At least three other regions are believed to be leaning towards Mr Ramaphosa. Even in President Zuma’s home province of KwaZulu-Natal, the indications were that between 30 and 40 per cent of delegates would support Mr Ramaphosa’s bid.

In another development, lobby group AfriForum announced that it was going ahead with the private prosecution of President Zuma’s son Duduzane Zuma for the motor vehicle collision death of a woman in February 2014.

AfriForum recently made news by offering to fund the private prosecution of Zimbabwean Frist Lady Grace Mugabe for assaulting a young South African woman.

Prosecutors said they had decided in 2015 that a successful trial of Duduzane was not likely. But AfriForum, which has formed a private prosecution unit, said Gerrie Nel would take the matter on.

Mr Nel, who successfully prosecuted world famous paralympian Oscar Pistorius – nicknamed the "Blade Runner" – for the shooting to death of his girlfriend, Ms Reeva Steenkamp, joined that unit earlier this year.

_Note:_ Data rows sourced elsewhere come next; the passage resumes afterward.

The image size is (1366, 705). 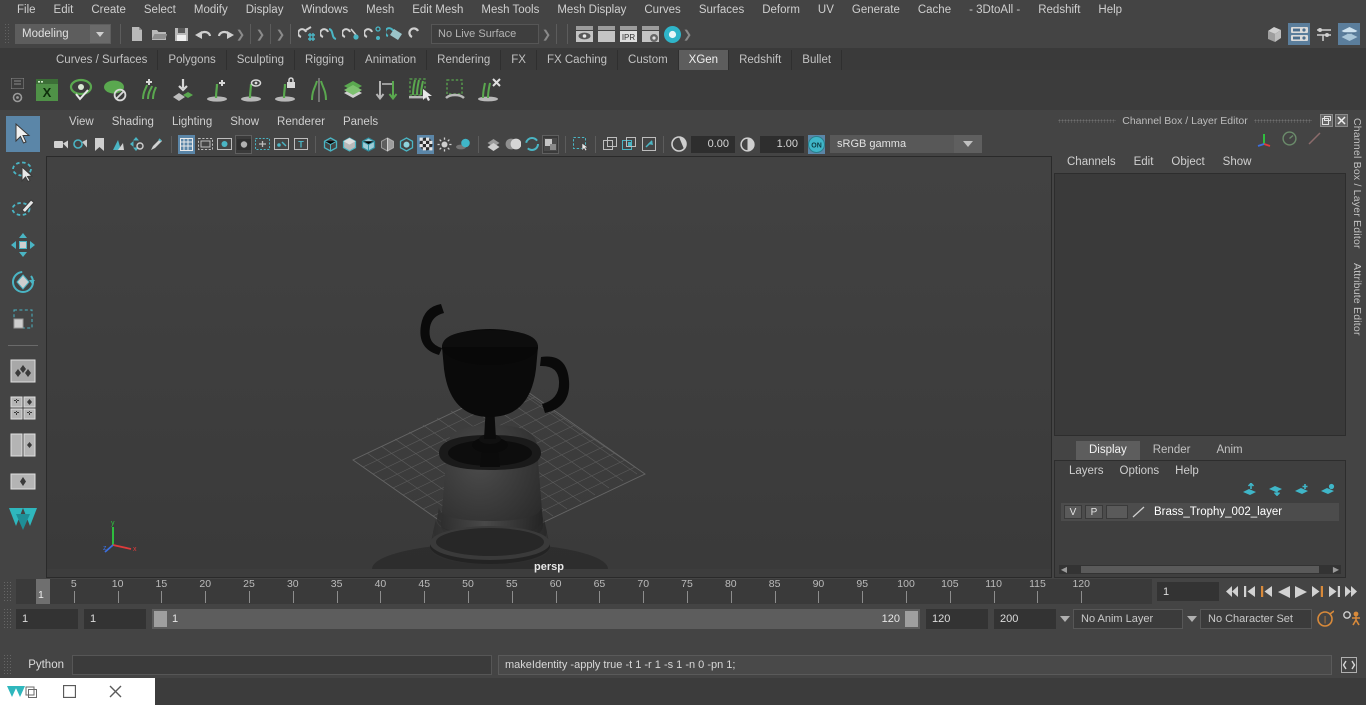 What do you see at coordinates (1250, 592) in the screenshot?
I see `step-back-keyframe-icon` at bounding box center [1250, 592].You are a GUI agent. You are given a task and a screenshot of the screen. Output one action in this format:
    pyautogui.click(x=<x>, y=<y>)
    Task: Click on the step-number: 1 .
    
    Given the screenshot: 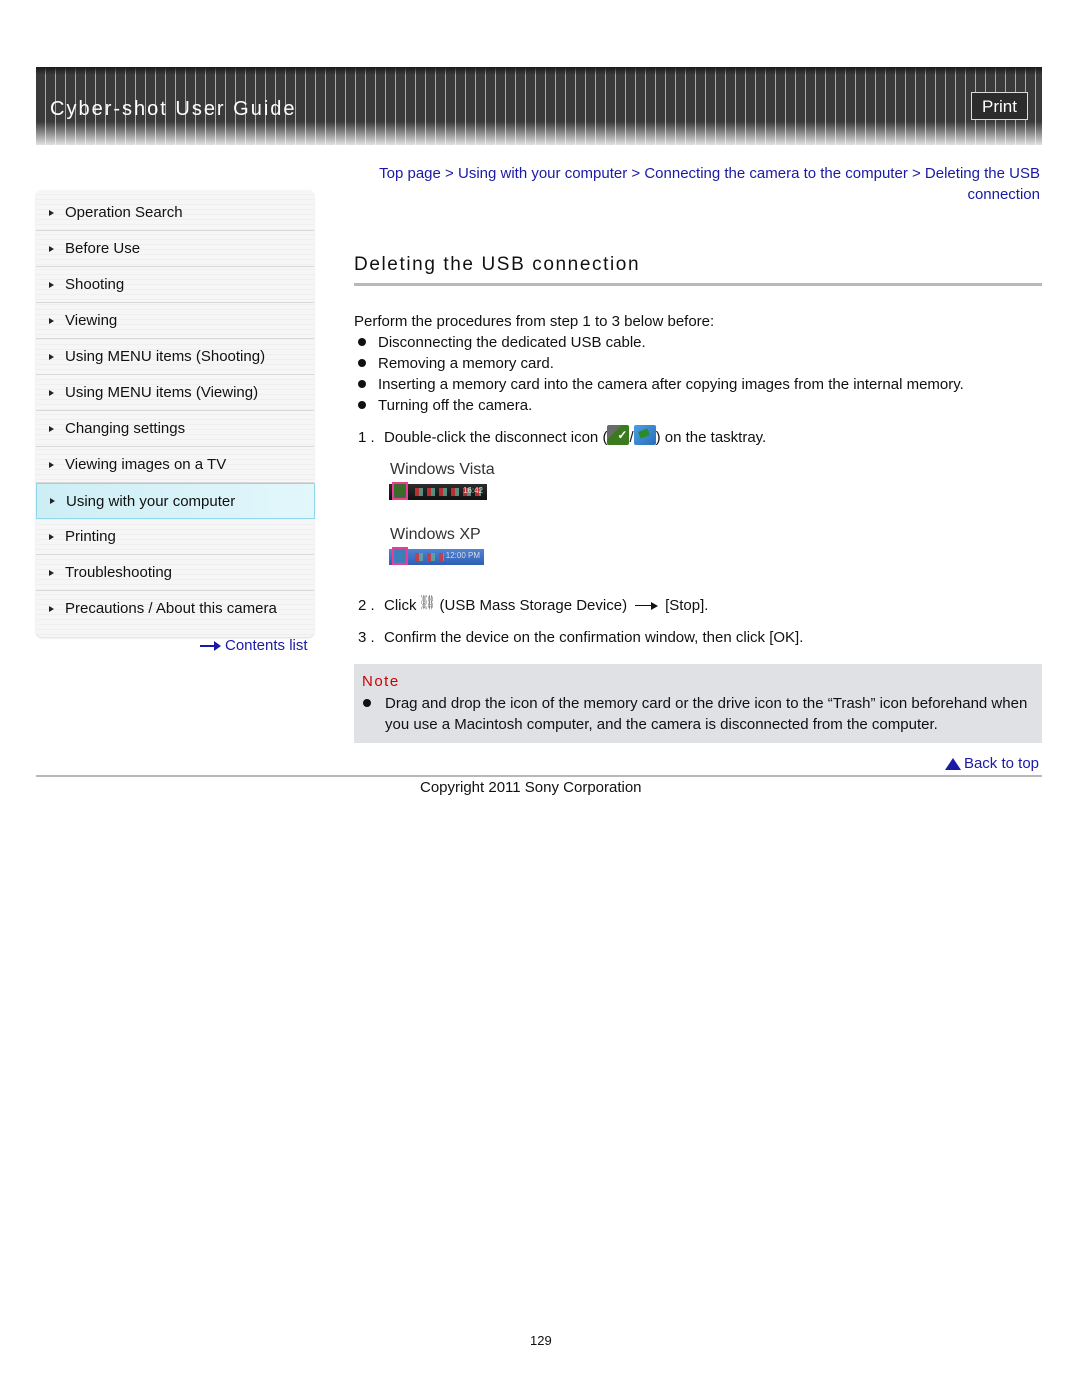 What is the action you would take?
    pyautogui.click(x=366, y=438)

Duduzane has been named repeatedly in connection with the system of corruption which has developed under President Zuma’s administration, along with immigrant family, the Guptas, who are alleged to have benefitted from the public purse to the tune of millions of dollars.

On another, parliament began what were expected to be lengthy and detailed committee hearings into "state capture", starting with what had transpired at Eskom, the state-owned power producer which has been closely associated with the Guptas.

And in yet another blow to President Zuma, a high court has ruled that the new Communications minister will not be able, unlike her predecessors, to interfere with the day-to-day operations of the national broadcaster, SABC, especially on political matters.

SABC is among several national institutions in which undue political interference has been exercised by President Zuma appointees and loyalists.

The ruling severely hampers efforts to force SABC’s radio and TV coverage to be pro-Zuma or to favour his faction within the ruling party.

It also levels the broadcasting playing field ahead of the 2019 elections.